De este modo el Sistema Nervioso Simpático prepara nuestro cuerpo para huir, paralizarnos o afrontar un peligro (peleando, por ejemplo) automáticamente.
Lo vemos con
un ejemplo. Imagina que estás paseando por la calle tranquilamente. Y decides cruzar al otro lado de la calle, cuando de repente te das cuenta que se acerca un coche a toda velocidad. ¿Qué sientes en ese momento? Seguramente notarás, entre otras cosas, que el corazón te late de forma desbocada (aumento de la frecuencia cardíaca); además respiras más rápido de lo normal (hiperventilación) y todos tus músculos están en tensión. En definitiva, acabas de conectar con tu SNA para prepararte para “la huida” (para dar un gran salto y así evitar que te pille el coche, por ejemplo).
No has tenido que pararte a analizar o valorar qué decisión tomar en tal circunstancia (de esto se encarga tu Sistema Nervioso Central, la “vía lenta”), sino que ha sucedido de manera automática, mecánica, irreflexiva, por la “vía rápida”.
Pero ¿Qué pasa cuando tras una ruptura de pareja sentimos un nudo en el estómago, el corazón nos late veloz, nos sentimos deprimidos o incluso fuera de control, diciendo cosas horribles a nuestro ex, a nuestros hijos, y haciendo todo tipo de cosas destructivas que nunca pensamos que haríamos, como querer vengarnos?
Que se nos ha conectado el Sistema Nervioso Simpático.
Nuestro cuerpo está reaccionando ante la ruptura igual que cuando nos iba a pillar el coche (¡o como si nos persiguiera un león o luchásemos contra caníbales hambrientos! ). En ambas situaciones, el SNA nos está preparando para la supervivencia; la diferencia es que en el primer caso el peligro era real.
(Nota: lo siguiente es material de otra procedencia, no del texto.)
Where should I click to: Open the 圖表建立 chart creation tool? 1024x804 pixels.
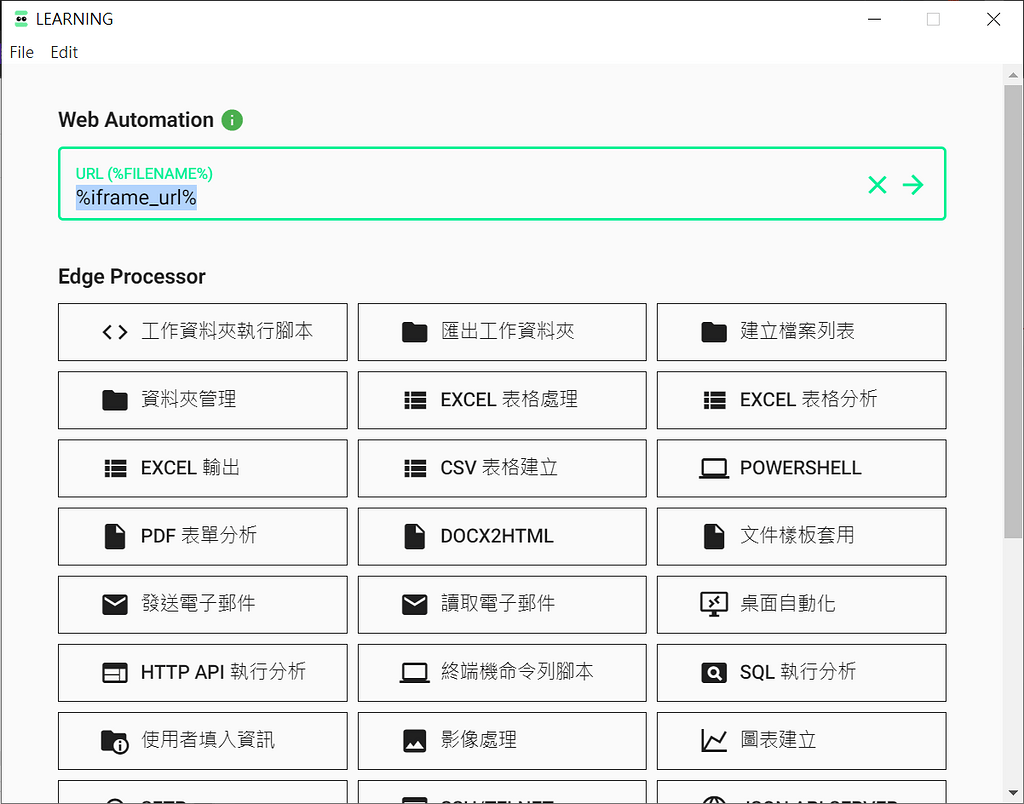pyautogui.click(x=801, y=740)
Pero ¿Por qué se activa en el segundo caso? Porque el cuerpo de quien lo vive ha aprendido a “tener miedo” ante esa situación. Y ante el miedo ya hemos visto que se activa automáticamente nuestro SNA. Y el Sistema Nervioso Central (SNC), que dijimos que es nuestra parte más racional, queda en un segundo plano.
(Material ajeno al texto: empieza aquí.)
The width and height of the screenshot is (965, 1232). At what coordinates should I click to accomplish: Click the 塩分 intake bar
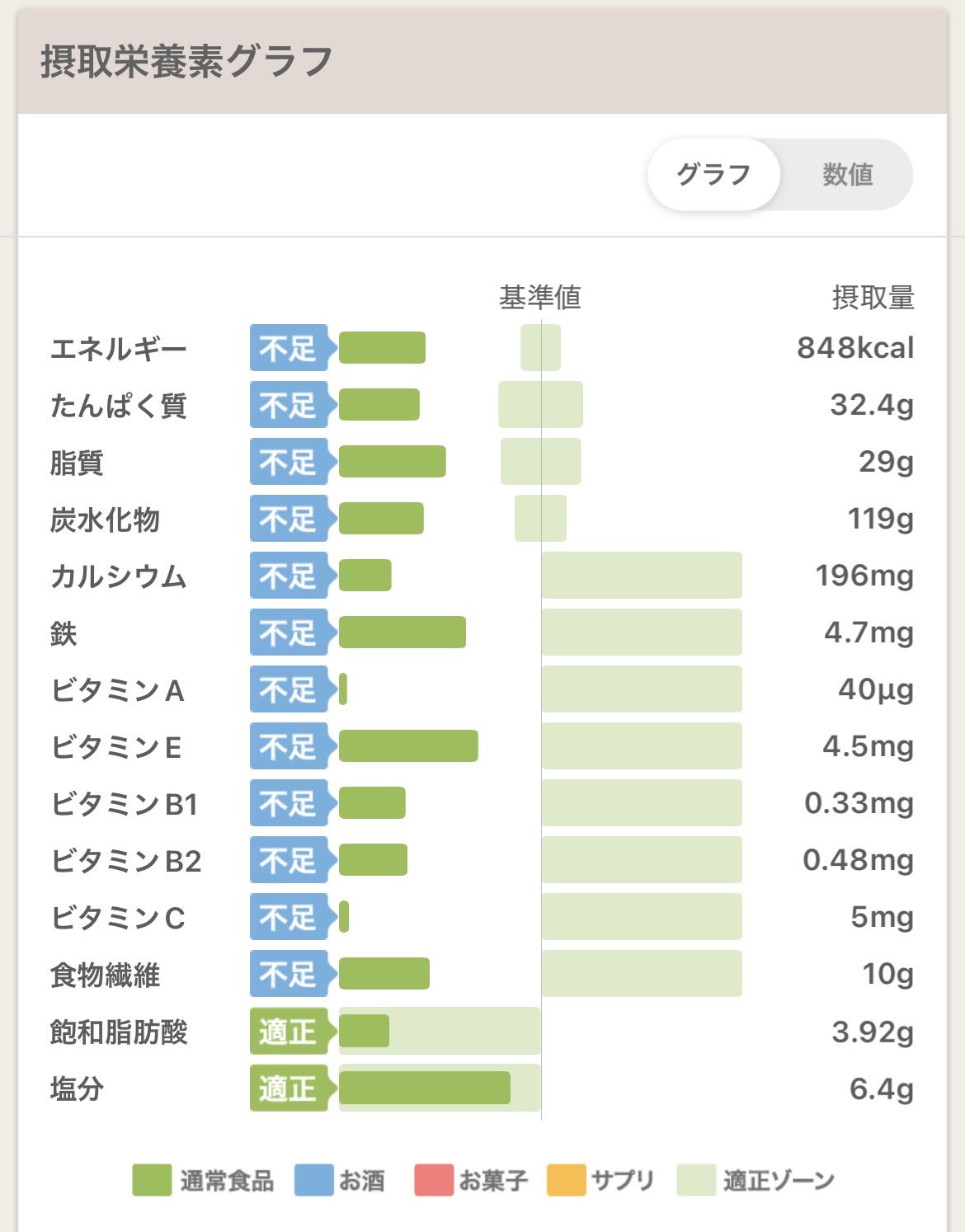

Así que, por mucho que queramos controlarnos racionalmente y nos digamos que no pasa nada, la verdad es que poco podemos conseguir en esos momentos.
En esos instantes nuestra mente “no filtra” la realidad tal cual es sino que "ve" el evento como “potencialmente amenazante”. Por lo que los receptores de nuestra mente envían señales químicas de dolor que reproducen la misma sensación que un dolor físico real.
Es como si
nuestro cerebro identificara “ruptura” con “peligro”; para él es igual que si estuvieras siendo atacado. Lo cual desencadena nuestro instinto de supervivencia para hacer frente a la amenaza por cualquier medio necesario, por muy irracional que sea.
¿Qué sucede si la percepción de peligro permanece durante mucho tiempo?
Siempre que el cerebro “cree” que hay una emergencia actúa de forma mecánica y pone en marcha el SNA. En cuanto siente peligro nos prepara para la huida o la lucha ¡y nos pone a mil por hora! Es la manera en que nuestro cuerpo está diseñado para actuar cuando se encuentra en estado de supervivencia. Ese es el propósito del SNA.
Y, una vez pasado el peligro, el cuerpo recupera su estado normal, lo que se conoce como “homeostasis”. Cuando nos iba a pillar el coche el SNA se activó para prepararnos para la huida, y, en cuanto nos dimos cuenta de que el peligro se había esfumado y que no nos pasó nada, el cuerpo recuperó el equilibrio. Es decir que la activación es útil para una situación concreta, en un momento dado y por un breve tiempo.
Sin embargo, si esta actitud de alerta se vuelve permanente o muy prolongada debido a situaciones percibidas como “problemáticas” o como “difíciles pruebas a superar”, tales como enfermedades, problemas familiares, en las relaciones, en nuestras finanzas o problemas laborales (para los que no vislumbramos una solución más o menos clara o inmediata), entramos en un proceso de ansiedad.